Online store strategy

To build your online store strategy, you need to look at key external factors like the target audience and their needs. The competitors should be reviewed. You need to look at internal factors like your brand and service offer. Then you start to make choices for what your online store strategy should be. 

Online store strategy

How this guide raises your game.

  1. Learn the importance of building target audience insights and needs into your online store strategy. 
  2. How to define and build the value proposition for your online store. 
  3. Bring external and internal insights together to define your online store goal and how you will achieve it.

There are three key steps for you to consider. What is the external market opportunity for your business? Are there online shoppers who have an unfilled need that your e-Commerce offer can support? Do current competitors that provide that service have gaps or weaknesses you can exploit?

If there is an external opportunity, can you put together the right internal resources to profitably deliver to that opportunity?

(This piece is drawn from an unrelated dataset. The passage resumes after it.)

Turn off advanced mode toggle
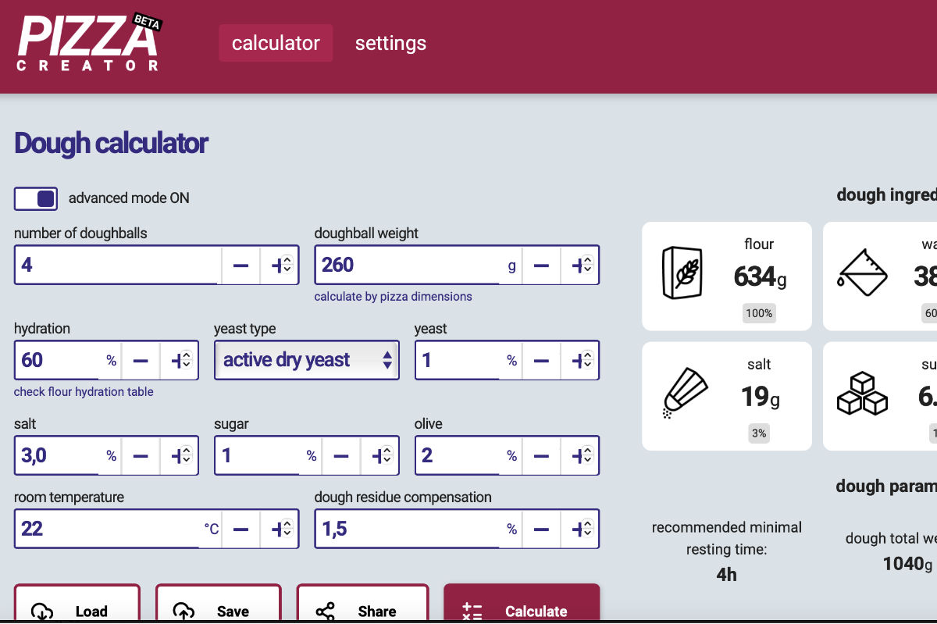 coord(36,198)
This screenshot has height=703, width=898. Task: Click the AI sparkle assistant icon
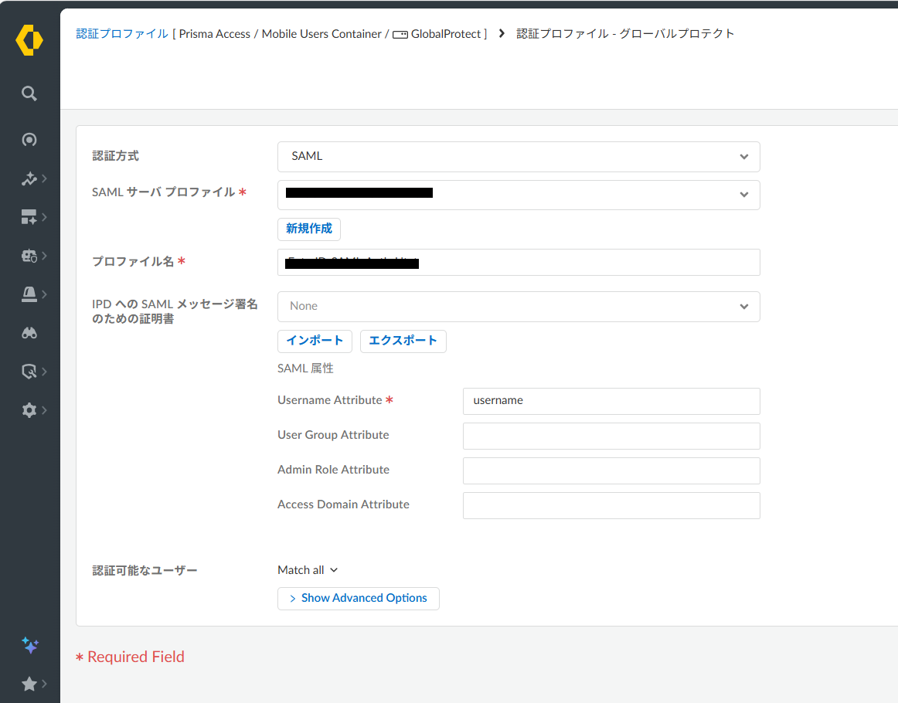(x=29, y=645)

This requires a mix of marketing, IT, finance and supply chain skills which we cover in more detail in the article below.

Finally, you need to put those external and internal frameworks together to build out your online store strategy. What choices will you make on what to do and how to do it? 

Forest and tree image with question mark symbolisinging strategy

External factors

Many of the factors to establish if there is an opportunity overlap with the work you will have already done. In your market research and creating your brand identity for example.

Target Audience 

Your first step should be focussing on your target audience.

What are the different segments to choose from? And which ones are you targeting? What is the insight or need that would lead them to firstly shop online and secondly, shop online at your online store?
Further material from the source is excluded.